Operating system and version (e.g., Ubuntu 24.04):
Ubuntu 22.04
Web server and version (e.g, Apache 2.4.25):
Apache 2.4
Reverse proxy and version _(e.g. nginx 1.27.2)
Traefik 2.11
PHP version (e.g, 8.3):
8.3
Is this the first time you’ve seen this error? (Yes / No):
N/A
When did this problem seem to first start?
N/A
Installation method (e.g. AlO, NCP, Bare Metal/Archive, etc.)
Docker image from crazy-max
Are you using CloudfIare, mod_security, or similar? (Yes / No)
No
Summary of the issue you are facing:
I want to move my primary S3 storage from provider A to provider B. Since they are different providers, there is no way to use the same endpoint url or bucket name. Nextcloud, as far as I can tell, takes the new config, and acts like I just added another storage location, not that I moved data. I see this in a bunch of the tables where files are listed with the id number of the old storage instead of Nextcloud just pointing at the new storage.
I think I once saw somewhere that changing providers like this is not supported, but I haven’t found that info again.
Before I go post a feature request on GitHub, I just want to confirm that what I’m doing is not supported. Is that true?
Thanks!
Steps to replicate it (hint: details matter!):
Configure Nextcloud to use S3 from any S3 provider as the primary storage location.
Specifically I switched from a self-hosted Minio instance to a Wasabi bucket.
Copy the data from the initial storage provider to a new storage provider.
Reconfigure Nextcloud to point at the new storage provider.
Discover that some files are not accessible anymore.
If the id for the storage of the file in oc_storages starts with object::user, the files seem to be available.
If the id starts with object::store:amazon the files are not available.

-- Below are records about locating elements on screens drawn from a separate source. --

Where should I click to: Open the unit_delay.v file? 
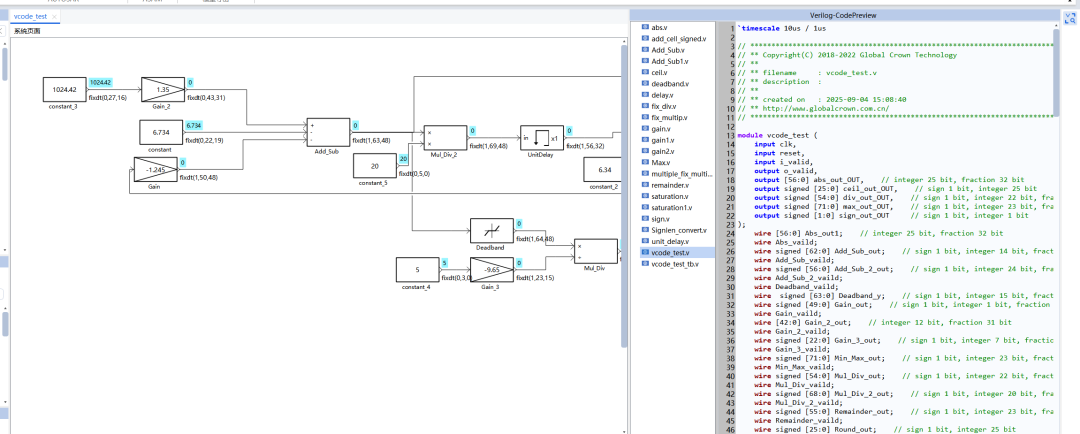coord(671,241)
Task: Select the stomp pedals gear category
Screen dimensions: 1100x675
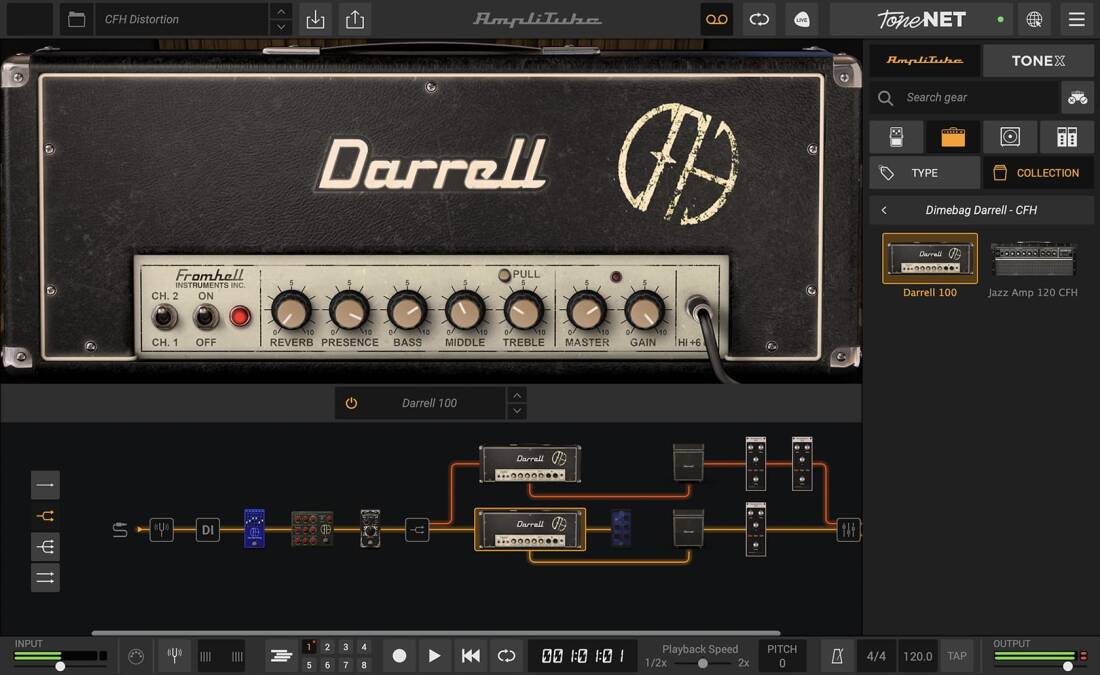Action: click(x=896, y=136)
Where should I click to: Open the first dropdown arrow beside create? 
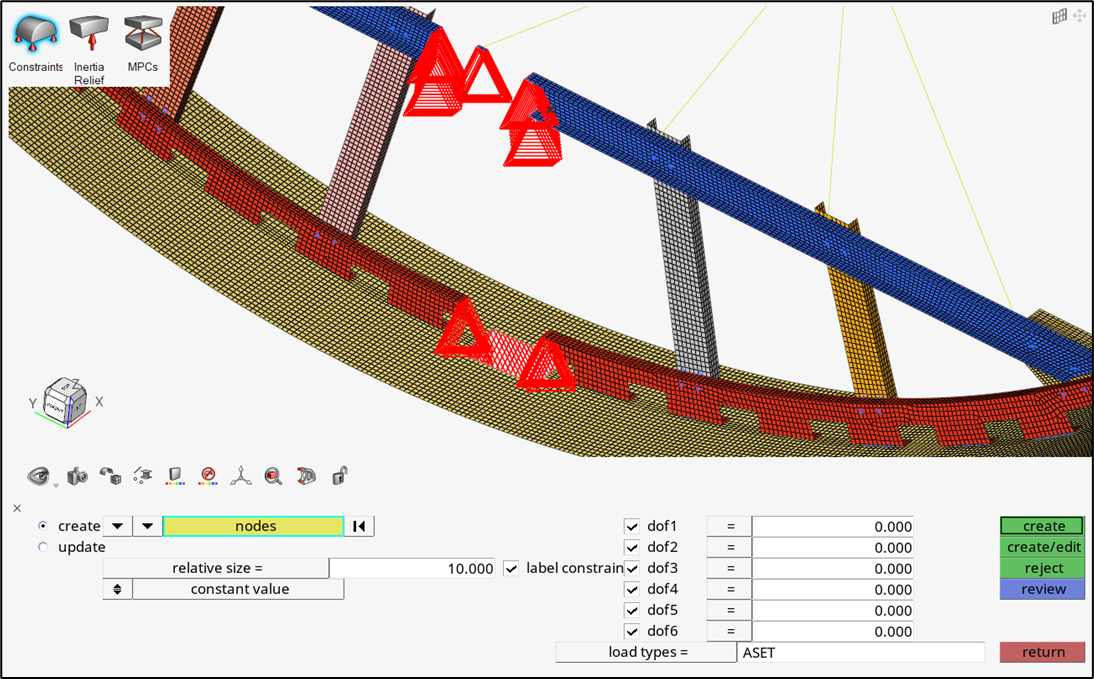tap(117, 526)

Specifically things like Team Folders and preview images.
I don’t have a solution for this, but thank you for letting me know. I’m using Wasabi, and part of my backup strategy assumes that I could simply switch to a cloned bucket. I hope there’s a solution, otherwise I’m going to have to rework things.
Yes, I know, test your backups, but this particular part seemed like such a minor thing that would obviously work, and my time is limited.
My setup was small enough that rebuilding it from scratch wasn’t hard.
One of the options I briefly looked at was finding all the places in the database using the old storage as a foreign key and updating that to the new storage. But I’d need to really dig into the db schema a lot farther than I want in order to make sure I didn’t miss anything.
Overall, I think that we need the maintainers to implement a migration tool, or make it so that primary storage has the same id no matter what you configure for the backend.
Oh, and if you haven’t noticed already, when using object storage for the primary, your files and folders are not stored in S3 using paths. It’s a flat structure with files named “urn:000001” (or something like that…). That means you can’t just download the files to a normal filesystem and use that as your data folder.
I haven’t ever developed anything for object storage, so I do wonder about the reasoning behind how everything is architect-ed. I’m sure there are good reasons, but I can’t say it makes sense at first look.
Thanks, yeah I am aware of this. I do keep three backups, and two of them are encrypted copies of the actual files, synced with restic. However, the bucket backup was supposed to be the easy restore option.
I haven’t ever developed anything for object storage, so I do wonder about the reasoning behind how everything is architect-ed.
My understanding is that the first reason is that you can’t rename things in object storage. So a pic.jpg renamed to pic.old.jpg would mean you have to copy and then delete the original. Slow.
Second, it’s because object storage doesn’t actually have folders. It can simulate folders using the file name (for example, a / could be interpreted as the file being in a folder), but this means if you have a folder with 1000 items in it, then you rename the folder, in an S3 bucket this is 1000 copy operations, then 1000 delete operations. If any of them fail, you’re left with a big mess.
So Nextcloud completely separates the file content (object storage) and metadata (database). Then renaming a folder is a single database operation, it either fails or succeeds. On a normal filesystem, renaming a folder is also a single operation.
So basically, error prevention and performance are at least two good reasons.
To be honest, I didn’t expect using object storage would work as well as it does. But I’ve been using it for about 3 months now, and doing a lot of work that involves small files like photo organization. Everything is pretty quick.